The Pavelskis have always been keen on expanding their operation. As such, Dave Knights—whose family has been farming in the Midwest since the 1860s—was brought on as a partner in 1990, and the company’s name was officially changed from A.M. Pavelski & Sons to Heartland Farms.

Today, Heartland Farms encompasses some 24,000 irrigated acres spread across four Wisconsin counties. Potatoes are the heart and soul of the operation, with about 8,500 acres of Heartland land dedicated to the crop annually. Though the farm is of a size that makes it difficult to ignore, all of the company’s farm acreage is within 100 miles of it headquarters.

“We try to stick to our core competency, and that’s potatoes,” says Jeremie Pavelski. “We rent out most of the rest of our land for rotational crops.”

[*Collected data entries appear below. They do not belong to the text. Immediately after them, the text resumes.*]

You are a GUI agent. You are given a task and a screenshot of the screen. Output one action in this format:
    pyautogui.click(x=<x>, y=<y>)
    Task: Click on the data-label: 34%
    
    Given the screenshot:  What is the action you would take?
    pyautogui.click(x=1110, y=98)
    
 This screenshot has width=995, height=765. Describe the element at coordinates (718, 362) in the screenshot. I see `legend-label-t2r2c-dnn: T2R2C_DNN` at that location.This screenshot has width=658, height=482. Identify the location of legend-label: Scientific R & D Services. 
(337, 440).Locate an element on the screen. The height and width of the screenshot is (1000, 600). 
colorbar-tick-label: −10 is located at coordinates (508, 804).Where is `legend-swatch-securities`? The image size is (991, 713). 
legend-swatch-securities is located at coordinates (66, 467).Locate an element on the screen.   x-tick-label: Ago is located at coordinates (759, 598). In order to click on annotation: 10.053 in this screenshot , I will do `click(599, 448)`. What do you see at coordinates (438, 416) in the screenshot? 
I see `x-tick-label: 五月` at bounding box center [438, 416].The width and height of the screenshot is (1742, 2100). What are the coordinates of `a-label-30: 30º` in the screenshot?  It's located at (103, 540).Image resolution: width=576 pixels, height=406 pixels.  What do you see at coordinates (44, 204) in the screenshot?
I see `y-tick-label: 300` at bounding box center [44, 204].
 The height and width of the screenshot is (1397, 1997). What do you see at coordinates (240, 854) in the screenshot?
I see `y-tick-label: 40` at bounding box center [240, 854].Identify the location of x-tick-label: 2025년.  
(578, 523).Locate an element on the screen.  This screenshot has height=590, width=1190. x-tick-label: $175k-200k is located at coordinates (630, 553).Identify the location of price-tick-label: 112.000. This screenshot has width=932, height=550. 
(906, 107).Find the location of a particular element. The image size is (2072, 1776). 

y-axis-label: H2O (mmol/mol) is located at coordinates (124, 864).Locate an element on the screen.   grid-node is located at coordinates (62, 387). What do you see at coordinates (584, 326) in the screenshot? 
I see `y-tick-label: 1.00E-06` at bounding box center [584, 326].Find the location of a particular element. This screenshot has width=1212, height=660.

Heartland employees are encouraged to seek out the newest and most innovative products and practices. In 2016, Heartland Farms completed construction on a 30,000-square-foot facility dubbed the farm operations, technology and training center. The facility houses Heartland’s teams and provides a home for collaboration and technology training, further enabling the farm to remain on the leading edge of agricultural technology.

“It’s taken us a long time to get to where we are,” says Jeremie. “We’re very fortunate to have very productive ground here, and we don’t take that lightly.”

A young Richard Pavelski—current CEO of Heartland Farms—and his parents work harvest on the original farm in Amherst Junction, Wis.